Hi, Melly, this is mother . . . I just wanted to call and tell you what a great time we had yesterday–it was very special–and the cake was dee-licious! Buh Bye!
I recorded this in August for a co-mingling of my birthday and my father’s when I tackled the time-consuming Sunshine Cake recipe handed down from my grandmother, that my mother used to make but because she hadn’t the stamina to fold the egg whites into the batter, instead of being light and airy, her Sunshine Cakes were dense and stormy.
And then, a couple weeks later, I mentioned to her that I needed help putting in a zipper in my son’s very expensive, low mileage, winter jacket. I really didn’t need help, I just thought it would be something to keep her brain cells chugging along. Putting a zipper in a winter jacket in August was not high on my list of priorities. My mother had a different list and it was all about The Zipper.
Thursday. 10:42 a.m.
Hi, Melly, it’s your Mom . . . come to me–uh–come over here tomorrow and pick me up . . . I’ll show you how to do that zipper! Bye.Friday. 5:46 p.m.

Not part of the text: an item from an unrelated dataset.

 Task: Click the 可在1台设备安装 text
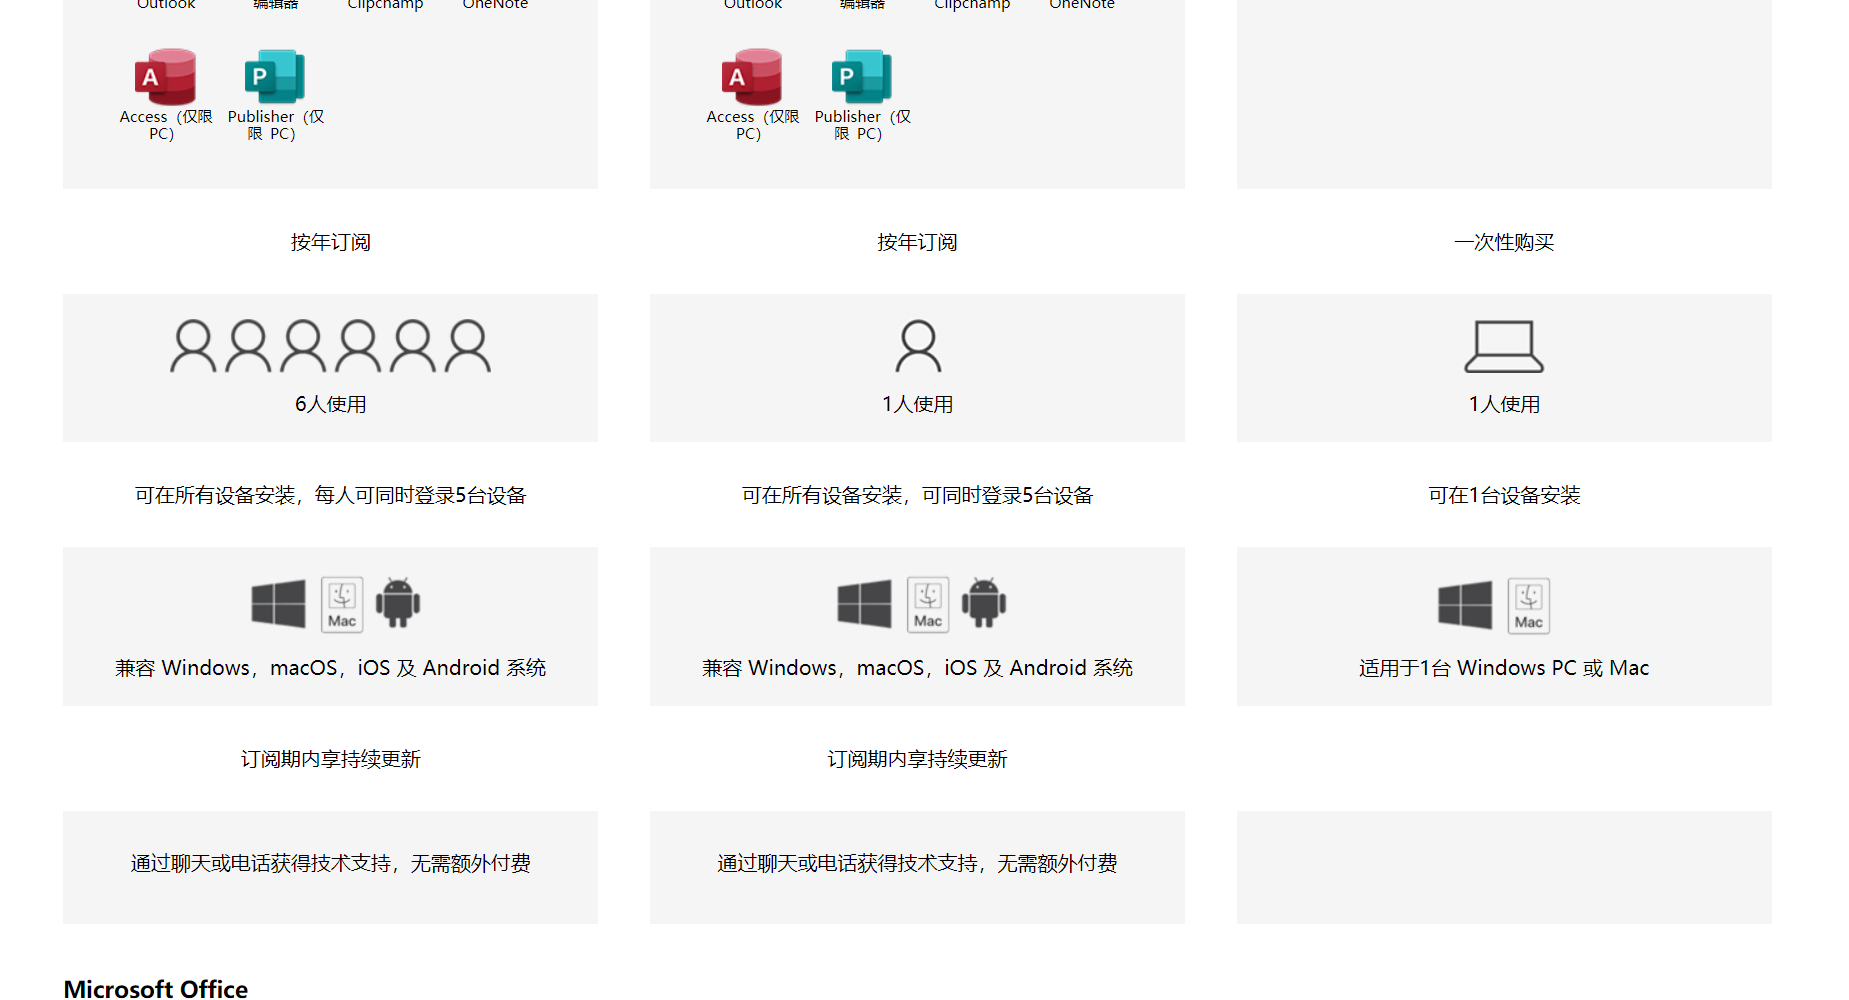(x=1504, y=495)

Hi, Melly, it’s your mother . . . just wondering if you got that zipper in . . . if not . . . I’ll come tomorrow . . . and help you with it. Bye.Saturday. 12:28 p.m.
Did you get that zipper in? >sigh< Um . . . Call me back, uh . . . when you get a minute . . . Bye.
Was she sitting at her kitchen table, staring out the window, fingering her doilies, waiting, waiting, waiting for me to ring her on the zipper hotline? Why had I been avoiding her calls? Because . . . I was a teensy weensy bit annoyed. Didn’t she have anything better to do than obsess over a damn zipper? Which made me feel guilty because . . . she’s my mother, and someday she might not be here, and then I’d feel even more guilt.
A month later, following her first hospital-rehab stint – she had fallen – tests revealed a shrinking brain due to . . . they couldn’t say. All our brains were shrinking, they said. Such a comfort.
I had come over to spend the afternoon with her and when I walked into the kitchen, she was sitting on the pad of her walker, near the same table that she showed me how to bake, roll out pie dough and cut out a skirt on the bias. She looked dried up, hollow. I was afraid to give her a hug. I didn’t want to break her. The house had that smell that no amount of Glade plug-ins could cover up and that’s when I sort of knew, on a gut level that she was dying. I told her I was worried that she had given up. She assured me she was just tired. The next day she called and left a message. There was a noticeable change in the quality of her voice, a smallness, a slight hoarse vibrato, but still traces of her old self.
Monday. 10:14 a.m.
Hi Melly . . . it’s your mom . . . I’m doing much better today.
Uh . . . I got up . . . I ate my breakfast and . . . I just–I’m doing better. So . . . you don’t have to worry about me–if you were going to worry! . . . don’t worry about me. Bye. Bye.
She had given me the okay not to worry about her but . . . still, I worried about me . . . whether or not I was emotionally prepared for what would happen next.
Wednesday. 2:57 p.m.
Melly, I need your HELP! I bought some stockings for myself . . . those stretch ones, you know? and I can’t get them on my feet . . .they’re too tight . . .we bought a small . . . too small, then we bought a medium, too small, we bought a–we didn’t buy a large–but your father is so impatient, just now he said,’To hell with it! You’re not wearing them!’ So here I am . . . sitting with these things half on and half off . . . call me back . . . please?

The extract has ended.